Le droit international doit être amendé pour maintenir un contrôle humain sur le recours à la force

(Genève) – La Russie, les États-Unis et une poignée d’autres pays qui investissent dans le développement des armes autonomes entravent les efforts pour débuter les négociations d’un nouveau traité visant à maintenir un contrôle humain significatif sur l’usage de la force, a déclaré aujourd’hui Human Rights Watch.

Plus de 70 États parties à la Convention sur certaines armes classiques (CCAC) se réuniront à Genève les 20 et 21 août 2019 pour leur huitième session depuis 2014 afin d’examiner les préoccupations soulevées par les systèmes d’armes létales autonomes, également connues sous les noms d’armes entièrement autonomes ou « robots tueurs ». Mais l’approche de la Convention sur les armes classiques, fondée sur le principe « des paroles plutôt qu’une action », est révélatrice de l’impuissance à répondre à cette menace, a déclaré Human Rights Watch.

« La plupart des gouvernements veulent négocier un nouveau traité pour maintenir un contrôle humain significatif sur le recours à la force », a déclaré Steve Goose, directeur de la division Armes de Human Rights Watch et coordinateur de la Campagne contre les robots tueurs (Campaign to Stop Killer Robots). « Mais avec le blocage de toute avancée par quelques pays, ces discussions diplomatiques ressemblent de plus en plus à une tentative de gagner du temps et de détourner l’attention de l’opinion publique au lieu de s’attaquer de toute urgence aux défis de taille posés par les robots tueurs. »

Human Rights Watch et la Campagne contre les robots tueurs exhortent les États parties à la Convention à accepter d’entamer des négociations en novembre pour un nouveau traité exigeant le maintien d’un contrôle humain important sur le recours à la force, ce qui interdirait de fait les armes entièrement autonomes. Seul une modification du droit international peut répondre efficacement aux multiples préoccupations morales, juridiques, d’établissement des responsabilités, sécuritaires et technologiques soulevées par ces armes.

Les pourparlers sur la Convention sur certaines armes classiques ont débuté en 2014 avant d’être officialisés trois ans plus tard, mais ils n’ont abouti qu’à des principes juridiquement non contraignants. En mars dernier, lors de la dernière session en date de la réunion des États parties, la Russie et les États-Unis, ainsi que l’Australie, Israël et le Royaume-Uni, se sont opposés aux appels à négocier un nouveau traité, ces pays estimant qu’une telle décision était prématurée.

++++++++

Recopiez mot pour mot le passage du texte sur les robots tueurs qui commence par « (Genève) – La » et va jusqu'à « déclaré Human Rights Watch. ».

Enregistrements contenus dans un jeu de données
++++++++

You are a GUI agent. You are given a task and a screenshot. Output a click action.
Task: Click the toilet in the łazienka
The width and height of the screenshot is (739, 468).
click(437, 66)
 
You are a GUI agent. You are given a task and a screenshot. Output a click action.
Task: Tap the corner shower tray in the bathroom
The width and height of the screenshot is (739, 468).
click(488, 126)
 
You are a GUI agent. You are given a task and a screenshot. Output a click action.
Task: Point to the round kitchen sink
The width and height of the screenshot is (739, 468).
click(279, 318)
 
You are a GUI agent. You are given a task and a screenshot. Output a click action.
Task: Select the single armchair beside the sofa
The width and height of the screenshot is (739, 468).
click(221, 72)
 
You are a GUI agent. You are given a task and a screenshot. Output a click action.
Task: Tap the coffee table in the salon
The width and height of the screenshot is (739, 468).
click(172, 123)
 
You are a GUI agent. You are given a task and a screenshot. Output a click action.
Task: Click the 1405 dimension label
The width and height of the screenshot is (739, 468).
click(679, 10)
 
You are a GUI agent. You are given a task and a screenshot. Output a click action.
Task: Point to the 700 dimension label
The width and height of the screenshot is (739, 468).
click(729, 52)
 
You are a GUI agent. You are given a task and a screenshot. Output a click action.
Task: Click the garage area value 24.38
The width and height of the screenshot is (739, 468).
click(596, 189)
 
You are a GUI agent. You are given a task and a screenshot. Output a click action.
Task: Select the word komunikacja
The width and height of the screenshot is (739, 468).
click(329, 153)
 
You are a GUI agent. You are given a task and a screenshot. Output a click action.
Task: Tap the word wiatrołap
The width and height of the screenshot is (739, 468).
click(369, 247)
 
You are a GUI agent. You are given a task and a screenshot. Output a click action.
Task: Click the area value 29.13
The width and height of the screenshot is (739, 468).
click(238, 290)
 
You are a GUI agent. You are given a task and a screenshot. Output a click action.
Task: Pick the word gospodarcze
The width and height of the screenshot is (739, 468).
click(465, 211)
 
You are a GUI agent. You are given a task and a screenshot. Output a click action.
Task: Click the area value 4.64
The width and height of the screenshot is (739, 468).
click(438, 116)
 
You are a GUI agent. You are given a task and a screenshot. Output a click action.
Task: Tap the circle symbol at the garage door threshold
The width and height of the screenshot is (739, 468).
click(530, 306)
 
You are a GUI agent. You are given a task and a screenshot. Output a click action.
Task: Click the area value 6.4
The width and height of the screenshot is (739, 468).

++++++++

RÉPONSE ATTENDUE:
(Genève) – La Russie, les États-Unis et une poignée d’autres pays qui investissent dans le développement des armes autonomes entravent les efforts pour débuter les négociations d’un nouveau traité visant à maintenir un contrôle humain significatif sur l’usage de la force, a déclaré aujourd’hui Human Rights Watch.

Plus de 70 États parties à la Convention sur certaines armes classiques (CCAC) se réuniront à Genève les 20 et 21 août 2019 pour leur huitième session depuis 2014 afin d’examiner les préoccupations soulevées par les systèmes d’armes létales autonomes, également connues sous les noms d’armes entièrement autonomes ou « robots tueurs ». Mais l’approche de la Convention sur les armes classiques, fondée sur le principe « des paroles plutôt qu’une action », est révélatrice de l’impuissance à répondre à cette menace, a déclaré Human Rights Watch.